> [Work instruction] This task calls for printing every entry exactly.

***** The data

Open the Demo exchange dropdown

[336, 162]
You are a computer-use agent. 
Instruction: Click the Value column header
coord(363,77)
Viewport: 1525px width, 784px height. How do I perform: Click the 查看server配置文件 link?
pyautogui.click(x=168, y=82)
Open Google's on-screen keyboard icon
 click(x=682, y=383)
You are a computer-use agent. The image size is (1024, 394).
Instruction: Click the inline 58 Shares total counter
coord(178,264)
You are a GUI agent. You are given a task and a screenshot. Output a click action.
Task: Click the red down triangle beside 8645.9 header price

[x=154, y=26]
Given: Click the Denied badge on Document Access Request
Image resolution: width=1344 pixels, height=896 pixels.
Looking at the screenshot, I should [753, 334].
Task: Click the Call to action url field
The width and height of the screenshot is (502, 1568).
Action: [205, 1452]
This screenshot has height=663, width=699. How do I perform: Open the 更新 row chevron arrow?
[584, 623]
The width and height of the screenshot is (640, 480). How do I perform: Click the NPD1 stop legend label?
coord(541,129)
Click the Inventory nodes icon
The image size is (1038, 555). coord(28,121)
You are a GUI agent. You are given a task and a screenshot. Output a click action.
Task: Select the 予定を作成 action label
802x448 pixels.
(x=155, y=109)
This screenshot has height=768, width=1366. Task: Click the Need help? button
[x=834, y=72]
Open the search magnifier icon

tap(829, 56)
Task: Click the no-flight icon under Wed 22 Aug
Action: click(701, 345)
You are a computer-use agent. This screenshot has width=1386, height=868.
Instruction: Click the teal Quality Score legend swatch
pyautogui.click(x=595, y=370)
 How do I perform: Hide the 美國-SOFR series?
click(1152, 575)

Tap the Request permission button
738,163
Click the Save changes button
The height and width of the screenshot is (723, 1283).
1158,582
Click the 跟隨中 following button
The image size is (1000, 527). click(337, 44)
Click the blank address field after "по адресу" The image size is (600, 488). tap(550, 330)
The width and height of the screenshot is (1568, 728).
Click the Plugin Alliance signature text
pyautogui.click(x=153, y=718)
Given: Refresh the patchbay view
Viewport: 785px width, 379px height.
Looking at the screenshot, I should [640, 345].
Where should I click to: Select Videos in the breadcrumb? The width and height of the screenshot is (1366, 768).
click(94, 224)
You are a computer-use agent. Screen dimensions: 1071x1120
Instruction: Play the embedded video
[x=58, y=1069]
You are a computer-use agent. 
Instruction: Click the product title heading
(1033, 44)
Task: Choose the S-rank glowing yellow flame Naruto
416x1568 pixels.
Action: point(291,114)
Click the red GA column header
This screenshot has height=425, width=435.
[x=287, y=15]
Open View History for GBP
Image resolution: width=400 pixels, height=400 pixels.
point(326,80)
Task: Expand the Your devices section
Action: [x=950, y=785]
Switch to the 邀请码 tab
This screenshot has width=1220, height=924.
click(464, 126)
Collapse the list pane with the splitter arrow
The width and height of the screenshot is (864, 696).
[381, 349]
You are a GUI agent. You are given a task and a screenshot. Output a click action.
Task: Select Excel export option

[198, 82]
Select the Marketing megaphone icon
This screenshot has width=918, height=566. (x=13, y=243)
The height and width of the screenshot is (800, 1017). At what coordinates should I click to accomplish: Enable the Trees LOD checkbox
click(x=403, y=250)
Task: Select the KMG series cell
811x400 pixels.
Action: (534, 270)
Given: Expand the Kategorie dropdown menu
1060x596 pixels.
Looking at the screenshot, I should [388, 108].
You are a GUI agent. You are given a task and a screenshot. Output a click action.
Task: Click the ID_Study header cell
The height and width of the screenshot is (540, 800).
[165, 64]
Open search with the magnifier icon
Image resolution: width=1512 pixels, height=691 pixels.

**********

> [Result of this exercise]
Open the Demo exchange dropdown

[336, 162]
You are a computer-use agent. 
Instruction: Click the Value column header
coord(363,77)
Viewport: 1525px width, 784px height. How do I perform: Click the 查看server配置文件 link?
pyautogui.click(x=168, y=82)
Open Google's on-screen keyboard icon
 click(x=682, y=383)
You are a computer-use agent. The image size is (1024, 394).
Instruction: Click the inline 58 Shares total counter
coord(178,264)
You are a GUI agent. You are given a task and a screenshot. Output a click action.
Task: Click the red down triangle beside 8645.9 header price

[x=154, y=26]
Given: Click the Denied badge on Document Access Request
Image resolution: width=1344 pixels, height=896 pixels.
Looking at the screenshot, I should [753, 334].
Task: Click the Call to action url field
The width and height of the screenshot is (502, 1568).
Action: [205, 1452]
This screenshot has height=663, width=699. How do I perform: Open the 更新 row chevron arrow?
[584, 623]
The width and height of the screenshot is (640, 480). How do I perform: Click the NPD1 stop legend label?
coord(541,129)
Click the Inventory nodes icon
The image size is (1038, 555). coord(28,121)
You are a GUI agent. You are given a task and a screenshot. Output a click action.
Task: Select the 予定を作成 action label
802x448 pixels.
(x=155, y=109)
This screenshot has height=768, width=1366. Task: Click the Need help? button
[x=834, y=72]
Open the search magnifier icon

tap(829, 56)
Task: Click the no-flight icon under Wed 22 Aug
Action: click(701, 345)
You are a computer-use agent. This screenshot has width=1386, height=868.
Instruction: Click the teal Quality Score legend swatch
pyautogui.click(x=595, y=370)
 How do I perform: Hide the 美國-SOFR series?
click(1152, 575)

Tap the Request permission button
738,163
Click the Save changes button
The height and width of the screenshot is (723, 1283).
1158,582
Click the 跟隨中 following button
The image size is (1000, 527). click(337, 44)
Click the blank address field after "по адресу" The image size is (600, 488). tap(550, 330)
The width and height of the screenshot is (1568, 728).
Click the Plugin Alliance signature text
pyautogui.click(x=153, y=718)
Given: Refresh the patchbay view
Viewport: 785px width, 379px height.
Looking at the screenshot, I should [640, 345].
Where should I click to: Select Videos in the breadcrumb? The width and height of the screenshot is (1366, 768).
click(94, 224)
You are a computer-use agent. Screen dimensions: 1071x1120
Instruction: Play the embedded video
[x=58, y=1069]
You are a computer-use agent. 
Instruction: Click the product title heading
(1033, 44)
Task: Choose the S-rank glowing yellow flame Naruto
416x1568 pixels.
Action: point(291,114)
Click the red GA column header
This screenshot has height=425, width=435.
[x=287, y=15]
Open View History for GBP
Image resolution: width=400 pixels, height=400 pixels.
point(326,80)
Task: Expand the Your devices section
Action: [x=950, y=785]
Switch to the 邀请码 tab
This screenshot has width=1220, height=924.
click(464, 126)
Collapse the list pane with the splitter arrow
The width and height of the screenshot is (864, 696).
[381, 349]
You are a GUI agent. You are given a task and a screenshot. Output a click action.
Task: Select Excel export option

[198, 82]
Select the Marketing megaphone icon
This screenshot has width=918, height=566. (x=13, y=243)
The height and width of the screenshot is (800, 1017). At what coordinates should I click to accomplish: Enable the Trees LOD checkbox
click(x=403, y=250)
Task: Select the KMG series cell
811x400 pixels.
Action: (534, 270)
Given: Expand the Kategorie dropdown menu
1060x596 pixels.
Looking at the screenshot, I should [388, 108].
You are a GUI agent. You are given a task and a screenshot. Output a click action.
Task: Click the ID_Study header cell
The height and width of the screenshot is (540, 800).
[165, 64]
Open search with the magnifier icon
Image resolution: width=1512 pixels, height=691 pixels.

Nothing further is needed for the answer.